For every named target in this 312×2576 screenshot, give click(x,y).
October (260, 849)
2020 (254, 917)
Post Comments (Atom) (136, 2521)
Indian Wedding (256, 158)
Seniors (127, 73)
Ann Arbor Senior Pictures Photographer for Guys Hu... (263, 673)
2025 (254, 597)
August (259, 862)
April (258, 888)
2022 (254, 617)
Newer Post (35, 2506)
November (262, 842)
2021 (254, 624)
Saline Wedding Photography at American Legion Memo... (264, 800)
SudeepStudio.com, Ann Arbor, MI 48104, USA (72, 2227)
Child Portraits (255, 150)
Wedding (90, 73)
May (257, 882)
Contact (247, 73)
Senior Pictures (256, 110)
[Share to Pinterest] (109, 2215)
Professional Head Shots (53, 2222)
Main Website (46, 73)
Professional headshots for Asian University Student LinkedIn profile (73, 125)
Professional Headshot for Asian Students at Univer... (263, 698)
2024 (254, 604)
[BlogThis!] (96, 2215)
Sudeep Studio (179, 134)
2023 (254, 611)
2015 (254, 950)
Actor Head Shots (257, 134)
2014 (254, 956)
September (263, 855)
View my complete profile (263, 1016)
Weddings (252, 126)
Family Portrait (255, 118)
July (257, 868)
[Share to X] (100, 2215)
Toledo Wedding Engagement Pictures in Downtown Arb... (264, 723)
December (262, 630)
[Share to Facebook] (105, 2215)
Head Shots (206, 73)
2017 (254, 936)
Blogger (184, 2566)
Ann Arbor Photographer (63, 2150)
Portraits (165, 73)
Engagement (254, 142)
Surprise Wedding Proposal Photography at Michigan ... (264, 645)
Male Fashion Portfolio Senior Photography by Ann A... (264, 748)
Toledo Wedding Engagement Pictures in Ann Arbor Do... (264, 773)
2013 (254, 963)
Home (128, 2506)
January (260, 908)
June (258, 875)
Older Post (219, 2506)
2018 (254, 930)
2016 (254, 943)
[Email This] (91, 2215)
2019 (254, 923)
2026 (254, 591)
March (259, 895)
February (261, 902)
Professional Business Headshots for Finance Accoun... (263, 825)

--

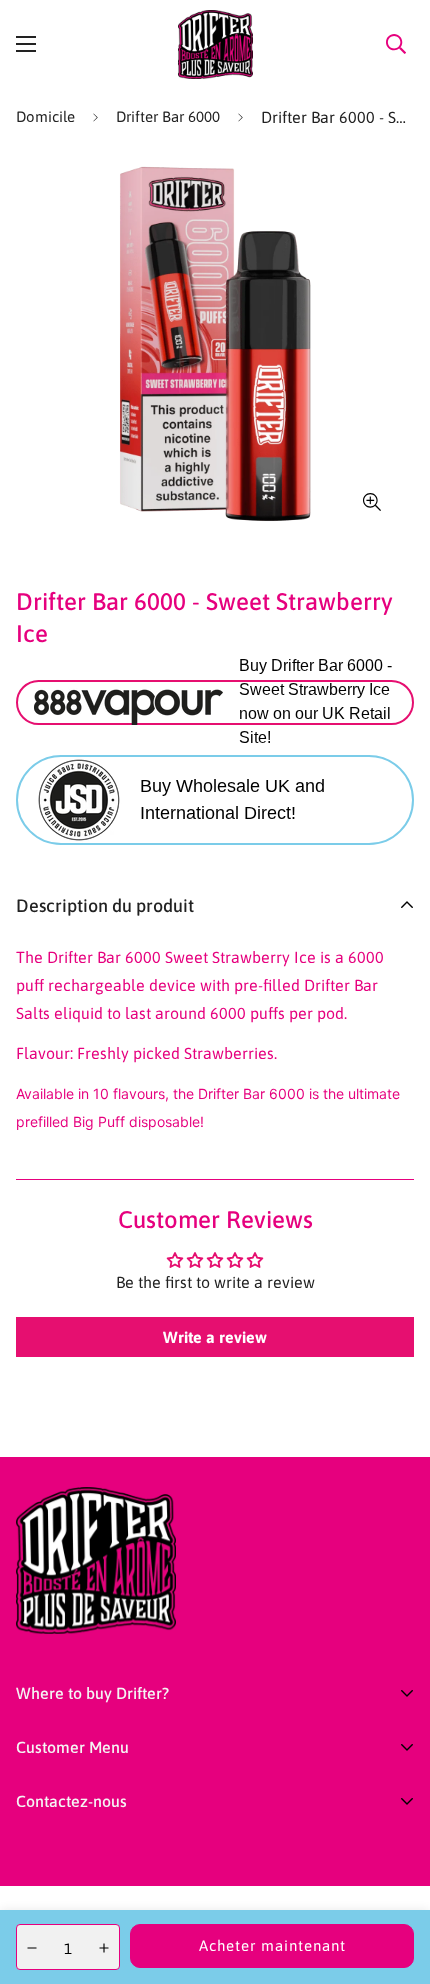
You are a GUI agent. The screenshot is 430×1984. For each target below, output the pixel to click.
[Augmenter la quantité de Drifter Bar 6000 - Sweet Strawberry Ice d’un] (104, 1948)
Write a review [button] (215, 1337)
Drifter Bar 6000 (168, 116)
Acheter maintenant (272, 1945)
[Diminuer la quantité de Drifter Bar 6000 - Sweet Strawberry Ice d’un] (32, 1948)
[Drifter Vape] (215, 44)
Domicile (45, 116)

* * *

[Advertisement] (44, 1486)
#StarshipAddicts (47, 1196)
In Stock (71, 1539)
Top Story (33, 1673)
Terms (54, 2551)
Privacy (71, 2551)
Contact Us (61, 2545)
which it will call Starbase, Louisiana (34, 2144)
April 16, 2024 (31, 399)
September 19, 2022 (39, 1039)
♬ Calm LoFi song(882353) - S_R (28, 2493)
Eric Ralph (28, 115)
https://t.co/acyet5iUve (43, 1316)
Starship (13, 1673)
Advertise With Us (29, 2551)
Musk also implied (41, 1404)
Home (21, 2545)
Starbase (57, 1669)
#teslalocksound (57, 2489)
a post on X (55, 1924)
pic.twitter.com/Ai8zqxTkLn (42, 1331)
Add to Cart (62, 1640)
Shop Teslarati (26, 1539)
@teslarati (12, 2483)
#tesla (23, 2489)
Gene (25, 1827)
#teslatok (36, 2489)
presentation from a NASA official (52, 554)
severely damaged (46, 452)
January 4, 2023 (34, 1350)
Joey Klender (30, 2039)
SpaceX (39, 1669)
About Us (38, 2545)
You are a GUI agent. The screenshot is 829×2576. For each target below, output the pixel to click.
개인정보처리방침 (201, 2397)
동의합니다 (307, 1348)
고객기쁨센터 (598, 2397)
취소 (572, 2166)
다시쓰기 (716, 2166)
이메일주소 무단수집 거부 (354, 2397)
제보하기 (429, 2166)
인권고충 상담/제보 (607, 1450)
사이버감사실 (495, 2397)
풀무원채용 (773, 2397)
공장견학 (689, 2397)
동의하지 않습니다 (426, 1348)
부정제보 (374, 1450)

- TASK TO COMPLETE -
Your answer should be the lines above, from the line containing "For every named" up to and including the line containing "Professional Business Headshots", reproduced exactly and with nothing else.

- EXERCISE OUTPUT -
For every named target in this 312×2576 screenshot, give click(x,y).
October (260, 849)
2020 (254, 917)
Post Comments (Atom) (136, 2521)
Indian Wedding (256, 158)
Seniors (127, 73)
Ann Arbor Senior Pictures Photographer for Guys Hu... (263, 673)
2025 (254, 597)
August (259, 862)
April (258, 888)
2022 (254, 617)
Newer Post (35, 2506)
November (262, 842)
2021 (254, 624)
Saline Wedding Photography at American Legion Memo... (264, 800)
SudeepStudio.com, Ann Arbor, MI 48104, USA (72, 2227)
Child Portraits (255, 150)
Wedding (90, 73)
May (257, 882)
Contact (247, 73)
Senior Pictures (256, 110)
[Share to Pinterest] (109, 2215)
Professional Head Shots (53, 2222)
Main Website (46, 73)
Professional headshots for Asian University Student LinkedIn profile (73, 125)
Professional Headshot for Asian Students at Univer... (263, 698)
2024 (254, 604)
[BlogThis!] (96, 2215)
Sudeep Studio (179, 134)
2023 (254, 611)
2015 (254, 950)
Actor Head Shots (257, 134)
2014 (254, 956)
September (263, 855)
View my complete profile (263, 1016)
Weddings (252, 126)
Family Portrait (255, 118)
July (257, 868)
[Share to X] (100, 2215)
Toledo Wedding Engagement Pictures in Downtown Arb... (264, 723)
December (262, 630)
[Share to Facebook] (105, 2215)
Head Shots (206, 73)
2017 (254, 936)
Blogger (184, 2566)
Ann Arbor Photographer (63, 2150)
Portraits (165, 73)
Engagement (254, 142)
Surprise Wedding Proposal Photography at Michigan ... (264, 645)
Male Fashion Portfolio Senior Photography by Ann A... (264, 748)
Toledo Wedding Engagement Pictures in Ann Arbor Do... (264, 773)
2013 (254, 963)
Home (128, 2506)
January (260, 908)
June (258, 875)
Older Post (219, 2506)
2018 (254, 930)
2016 (254, 943)
[Email This] (91, 2215)
2019 (254, 923)
2026 (254, 591)
March (259, 895)
February (261, 902)
Professional Business Headshots for Finance Accoun... (263, 825)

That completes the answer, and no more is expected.